A poster of 'Sp' will be exhibited on the London Underground at Old Street Station, on the Northern Line platform 1. Exhibition will run from October 16th - October 30th 2009. 

*  The new artist book - 'Entropocide' and the painting 'Scapegoat' will be exhibited in 'Reading Room' at Sligo Art Gallery, Ireland, from  June 11th - July 17th. For further information; http://www.sligoartgallery.com. Preview June 11th at 6pm. 

*  The artist books 'Life and Death' and 'Hybrid' are now sold out and no further copies are available from Amazon or Floating World.

*  A new digital print 'Lovelock' will be included in the '7th British International Mini Print Exhibition'. The exhibition will tour the UK starting at the London Print Studio in March 2009. London preview 26th March. For further information; http://www.londonprintstudio.org.uk/G3_forthcoming.html 

A new work on paper will be exhibited at Metro Pictures in New York as a part of the 'Postcards from the Edge' event and exhibition. Private view Friday 9th January 2009. For further information; http://www.thebody.com/visualaids/current/postcards2008.html

*  A new artists' book titled 'Entropocide' will be published in early 2009 by Floating World.

'The Golden Record - Sounds of Earth' ' will tour in 2009 and will be on show at The Collection in Lincoln from 21st March - 3rd May. For further information; http://www.lincolnshire.gov.uk/eventDetails.asp?eventcode=45396n. Tel: 01522 550 990.

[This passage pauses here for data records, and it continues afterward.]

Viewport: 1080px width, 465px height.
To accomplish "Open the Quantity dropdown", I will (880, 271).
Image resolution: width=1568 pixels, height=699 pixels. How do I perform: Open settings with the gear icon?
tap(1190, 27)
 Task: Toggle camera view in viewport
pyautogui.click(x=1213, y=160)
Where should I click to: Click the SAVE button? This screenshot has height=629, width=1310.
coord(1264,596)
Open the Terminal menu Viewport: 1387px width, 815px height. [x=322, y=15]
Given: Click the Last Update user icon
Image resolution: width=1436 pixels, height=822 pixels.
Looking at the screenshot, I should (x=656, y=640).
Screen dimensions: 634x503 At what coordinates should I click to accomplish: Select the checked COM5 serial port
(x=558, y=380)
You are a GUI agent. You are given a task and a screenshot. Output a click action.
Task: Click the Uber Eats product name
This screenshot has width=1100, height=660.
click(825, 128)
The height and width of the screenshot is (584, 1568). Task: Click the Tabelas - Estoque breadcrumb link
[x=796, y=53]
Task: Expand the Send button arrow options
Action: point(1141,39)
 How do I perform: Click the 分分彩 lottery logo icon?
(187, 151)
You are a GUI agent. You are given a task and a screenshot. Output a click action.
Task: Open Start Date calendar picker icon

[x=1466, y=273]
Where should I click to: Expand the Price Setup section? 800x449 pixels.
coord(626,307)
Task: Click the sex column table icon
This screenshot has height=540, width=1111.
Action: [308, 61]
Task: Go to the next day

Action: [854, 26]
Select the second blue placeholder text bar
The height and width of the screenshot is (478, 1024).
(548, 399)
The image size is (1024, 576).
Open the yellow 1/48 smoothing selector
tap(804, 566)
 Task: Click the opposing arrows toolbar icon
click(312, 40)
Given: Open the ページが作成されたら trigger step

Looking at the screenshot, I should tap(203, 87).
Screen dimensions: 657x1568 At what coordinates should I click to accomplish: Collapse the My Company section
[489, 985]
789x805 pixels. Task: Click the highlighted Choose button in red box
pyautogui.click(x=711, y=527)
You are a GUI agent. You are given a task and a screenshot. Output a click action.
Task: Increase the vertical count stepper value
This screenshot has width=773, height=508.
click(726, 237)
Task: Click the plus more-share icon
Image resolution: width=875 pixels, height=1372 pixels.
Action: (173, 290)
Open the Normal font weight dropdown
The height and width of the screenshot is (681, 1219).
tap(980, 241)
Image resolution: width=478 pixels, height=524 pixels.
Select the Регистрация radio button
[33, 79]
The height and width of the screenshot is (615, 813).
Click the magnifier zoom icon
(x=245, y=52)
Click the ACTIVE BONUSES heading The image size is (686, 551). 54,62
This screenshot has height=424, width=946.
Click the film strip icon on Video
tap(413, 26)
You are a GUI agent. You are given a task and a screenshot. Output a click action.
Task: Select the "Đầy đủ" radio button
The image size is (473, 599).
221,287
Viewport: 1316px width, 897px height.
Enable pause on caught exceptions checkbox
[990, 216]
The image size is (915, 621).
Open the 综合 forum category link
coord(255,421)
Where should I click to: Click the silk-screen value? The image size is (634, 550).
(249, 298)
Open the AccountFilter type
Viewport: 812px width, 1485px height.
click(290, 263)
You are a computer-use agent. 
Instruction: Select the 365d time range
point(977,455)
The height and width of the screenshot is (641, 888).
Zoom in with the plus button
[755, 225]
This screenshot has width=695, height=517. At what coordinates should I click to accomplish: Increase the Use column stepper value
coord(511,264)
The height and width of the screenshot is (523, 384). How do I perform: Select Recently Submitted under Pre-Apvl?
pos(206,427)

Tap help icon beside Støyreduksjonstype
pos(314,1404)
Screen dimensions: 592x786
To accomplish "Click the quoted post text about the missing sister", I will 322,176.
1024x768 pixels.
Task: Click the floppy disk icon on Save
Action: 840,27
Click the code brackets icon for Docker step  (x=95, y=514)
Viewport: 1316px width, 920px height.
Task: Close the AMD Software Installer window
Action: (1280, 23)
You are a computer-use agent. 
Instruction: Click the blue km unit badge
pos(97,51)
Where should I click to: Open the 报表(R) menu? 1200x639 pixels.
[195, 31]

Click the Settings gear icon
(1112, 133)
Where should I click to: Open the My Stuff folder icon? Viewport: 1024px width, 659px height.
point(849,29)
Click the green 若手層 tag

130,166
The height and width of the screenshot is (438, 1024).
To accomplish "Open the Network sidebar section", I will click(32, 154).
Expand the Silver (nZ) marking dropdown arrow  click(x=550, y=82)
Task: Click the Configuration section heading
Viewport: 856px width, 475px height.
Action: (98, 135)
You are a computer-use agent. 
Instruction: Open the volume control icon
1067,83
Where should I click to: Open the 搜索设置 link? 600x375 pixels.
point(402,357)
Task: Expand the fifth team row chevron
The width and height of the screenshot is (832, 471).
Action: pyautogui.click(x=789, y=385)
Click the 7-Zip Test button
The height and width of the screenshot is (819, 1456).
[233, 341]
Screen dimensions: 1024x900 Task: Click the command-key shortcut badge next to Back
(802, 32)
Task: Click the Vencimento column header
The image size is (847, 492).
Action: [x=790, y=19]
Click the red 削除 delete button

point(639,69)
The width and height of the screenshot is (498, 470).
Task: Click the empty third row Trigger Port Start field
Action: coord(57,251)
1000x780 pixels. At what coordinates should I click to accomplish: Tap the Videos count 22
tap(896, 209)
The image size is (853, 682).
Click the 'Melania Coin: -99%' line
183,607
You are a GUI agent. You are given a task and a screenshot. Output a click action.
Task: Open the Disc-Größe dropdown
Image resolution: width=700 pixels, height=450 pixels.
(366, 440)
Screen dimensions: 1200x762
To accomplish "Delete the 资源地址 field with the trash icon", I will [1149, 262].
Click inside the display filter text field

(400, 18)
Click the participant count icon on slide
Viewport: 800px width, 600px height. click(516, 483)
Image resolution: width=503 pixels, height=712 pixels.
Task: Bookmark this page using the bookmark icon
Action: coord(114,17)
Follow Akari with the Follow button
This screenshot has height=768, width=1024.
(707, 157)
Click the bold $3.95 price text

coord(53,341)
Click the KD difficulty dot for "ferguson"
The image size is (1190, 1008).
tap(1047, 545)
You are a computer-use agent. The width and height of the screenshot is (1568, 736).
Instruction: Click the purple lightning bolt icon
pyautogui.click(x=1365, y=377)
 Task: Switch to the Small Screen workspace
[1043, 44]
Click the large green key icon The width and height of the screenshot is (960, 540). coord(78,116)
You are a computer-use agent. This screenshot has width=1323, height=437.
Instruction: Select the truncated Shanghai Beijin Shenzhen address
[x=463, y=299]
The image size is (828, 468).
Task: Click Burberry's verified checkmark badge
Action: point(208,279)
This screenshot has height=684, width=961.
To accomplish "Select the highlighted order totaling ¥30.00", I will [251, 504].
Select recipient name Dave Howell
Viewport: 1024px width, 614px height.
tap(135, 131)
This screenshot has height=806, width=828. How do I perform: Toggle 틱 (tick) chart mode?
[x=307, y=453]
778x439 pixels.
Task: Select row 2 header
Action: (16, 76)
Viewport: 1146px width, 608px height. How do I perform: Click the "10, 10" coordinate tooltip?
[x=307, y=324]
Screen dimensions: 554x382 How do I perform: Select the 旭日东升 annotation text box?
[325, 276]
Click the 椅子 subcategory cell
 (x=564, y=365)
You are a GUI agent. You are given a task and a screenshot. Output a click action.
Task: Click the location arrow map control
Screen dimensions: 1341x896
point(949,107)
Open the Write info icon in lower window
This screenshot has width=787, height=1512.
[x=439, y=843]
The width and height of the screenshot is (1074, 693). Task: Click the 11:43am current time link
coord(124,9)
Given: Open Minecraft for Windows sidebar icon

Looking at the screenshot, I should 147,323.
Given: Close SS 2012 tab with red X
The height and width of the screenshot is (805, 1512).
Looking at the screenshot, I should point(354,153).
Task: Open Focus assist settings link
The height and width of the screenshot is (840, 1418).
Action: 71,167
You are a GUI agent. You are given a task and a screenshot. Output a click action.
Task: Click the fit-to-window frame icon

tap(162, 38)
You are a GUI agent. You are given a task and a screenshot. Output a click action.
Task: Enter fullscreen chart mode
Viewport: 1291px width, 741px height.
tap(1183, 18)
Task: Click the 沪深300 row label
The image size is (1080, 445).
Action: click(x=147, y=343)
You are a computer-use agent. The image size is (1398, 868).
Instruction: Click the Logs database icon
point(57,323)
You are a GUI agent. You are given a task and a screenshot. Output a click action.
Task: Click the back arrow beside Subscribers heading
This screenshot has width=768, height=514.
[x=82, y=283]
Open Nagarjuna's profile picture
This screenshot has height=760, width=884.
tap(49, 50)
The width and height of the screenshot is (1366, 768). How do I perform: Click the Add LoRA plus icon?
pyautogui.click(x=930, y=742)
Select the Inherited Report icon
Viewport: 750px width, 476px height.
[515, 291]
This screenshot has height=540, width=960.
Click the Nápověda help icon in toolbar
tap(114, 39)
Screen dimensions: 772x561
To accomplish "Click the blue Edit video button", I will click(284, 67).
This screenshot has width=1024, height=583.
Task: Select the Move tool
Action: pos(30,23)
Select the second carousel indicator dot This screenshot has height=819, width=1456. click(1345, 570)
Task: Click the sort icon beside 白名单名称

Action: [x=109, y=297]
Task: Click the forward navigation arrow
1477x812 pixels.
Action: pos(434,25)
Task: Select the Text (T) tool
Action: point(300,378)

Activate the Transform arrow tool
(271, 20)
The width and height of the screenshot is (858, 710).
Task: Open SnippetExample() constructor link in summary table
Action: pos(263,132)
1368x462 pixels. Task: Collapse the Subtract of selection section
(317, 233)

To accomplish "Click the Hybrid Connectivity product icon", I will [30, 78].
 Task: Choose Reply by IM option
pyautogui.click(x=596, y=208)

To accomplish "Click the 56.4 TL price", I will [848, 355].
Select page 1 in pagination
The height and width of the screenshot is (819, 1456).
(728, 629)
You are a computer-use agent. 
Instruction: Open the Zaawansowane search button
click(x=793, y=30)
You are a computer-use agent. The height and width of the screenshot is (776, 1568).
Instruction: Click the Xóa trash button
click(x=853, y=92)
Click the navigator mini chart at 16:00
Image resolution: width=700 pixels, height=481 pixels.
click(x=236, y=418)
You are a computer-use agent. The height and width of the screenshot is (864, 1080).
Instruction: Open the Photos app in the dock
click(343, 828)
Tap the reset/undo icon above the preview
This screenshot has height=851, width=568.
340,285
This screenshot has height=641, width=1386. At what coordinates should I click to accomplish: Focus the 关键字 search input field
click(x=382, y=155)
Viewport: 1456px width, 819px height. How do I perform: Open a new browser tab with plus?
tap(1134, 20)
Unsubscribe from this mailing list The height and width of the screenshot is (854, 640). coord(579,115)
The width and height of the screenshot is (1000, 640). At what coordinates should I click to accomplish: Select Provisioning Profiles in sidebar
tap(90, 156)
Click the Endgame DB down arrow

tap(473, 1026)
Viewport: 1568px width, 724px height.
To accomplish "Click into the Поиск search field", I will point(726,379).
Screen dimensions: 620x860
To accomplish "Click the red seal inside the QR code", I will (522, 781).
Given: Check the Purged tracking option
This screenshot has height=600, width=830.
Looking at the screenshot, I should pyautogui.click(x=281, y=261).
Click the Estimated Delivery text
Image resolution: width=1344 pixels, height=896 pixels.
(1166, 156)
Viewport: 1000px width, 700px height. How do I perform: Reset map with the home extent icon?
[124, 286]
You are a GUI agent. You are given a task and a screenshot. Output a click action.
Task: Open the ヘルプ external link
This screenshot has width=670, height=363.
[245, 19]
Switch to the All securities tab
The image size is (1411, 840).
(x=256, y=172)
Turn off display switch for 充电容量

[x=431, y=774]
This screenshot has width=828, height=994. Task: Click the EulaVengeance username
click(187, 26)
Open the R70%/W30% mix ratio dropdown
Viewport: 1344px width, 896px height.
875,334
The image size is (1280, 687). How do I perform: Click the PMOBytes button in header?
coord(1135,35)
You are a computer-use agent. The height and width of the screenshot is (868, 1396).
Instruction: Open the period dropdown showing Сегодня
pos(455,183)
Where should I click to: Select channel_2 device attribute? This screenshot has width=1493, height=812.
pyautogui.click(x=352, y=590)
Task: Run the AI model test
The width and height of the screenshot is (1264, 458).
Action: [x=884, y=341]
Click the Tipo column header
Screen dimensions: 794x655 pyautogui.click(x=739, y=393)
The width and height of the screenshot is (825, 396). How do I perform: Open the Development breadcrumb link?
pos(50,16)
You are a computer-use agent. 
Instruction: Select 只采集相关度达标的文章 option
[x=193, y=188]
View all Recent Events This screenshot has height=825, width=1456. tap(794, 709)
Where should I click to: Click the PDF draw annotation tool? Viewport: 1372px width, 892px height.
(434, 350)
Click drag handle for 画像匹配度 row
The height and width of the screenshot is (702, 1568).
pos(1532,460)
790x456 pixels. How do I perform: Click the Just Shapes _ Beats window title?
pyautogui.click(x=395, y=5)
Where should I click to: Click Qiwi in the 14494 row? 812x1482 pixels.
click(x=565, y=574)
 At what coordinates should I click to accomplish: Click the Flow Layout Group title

*  A new work on paper has been selected for the group exhibition 'The Golden Record - Sounds of Earth'.

'The Golden Record - Sounds of Earth' is a unique cross platform/ cross festival project which is part of both The Edinburgh Art Festival and The Edinburgh Festival Fringe. Artists, comedians and filmmakers come together for a contemporary remake of the original Golden Record - a phonograph record launched into space in 1977, containing sounds and images selected to portray the diversity of life and culture on Earth, in an effort to communicate with intelligent extraterrestrials.

Curated by Collective Gallery's Associate Producer Mel Brimfield, over a hundred artists have created new work to be shown in the gallery space alongside newly commissioned video works. There will also be a series of live comedy events to accompany the exhibition in which nine comedians will vie to be The Representative for the Human Race.

Exhibition Dates: 1st August - 13th September 2008, Gallery opening times: (August) Tuesady - Sunday 11am - 6pm  (September) Tuesday - Saturday 12 -  5pm. Admission: Free.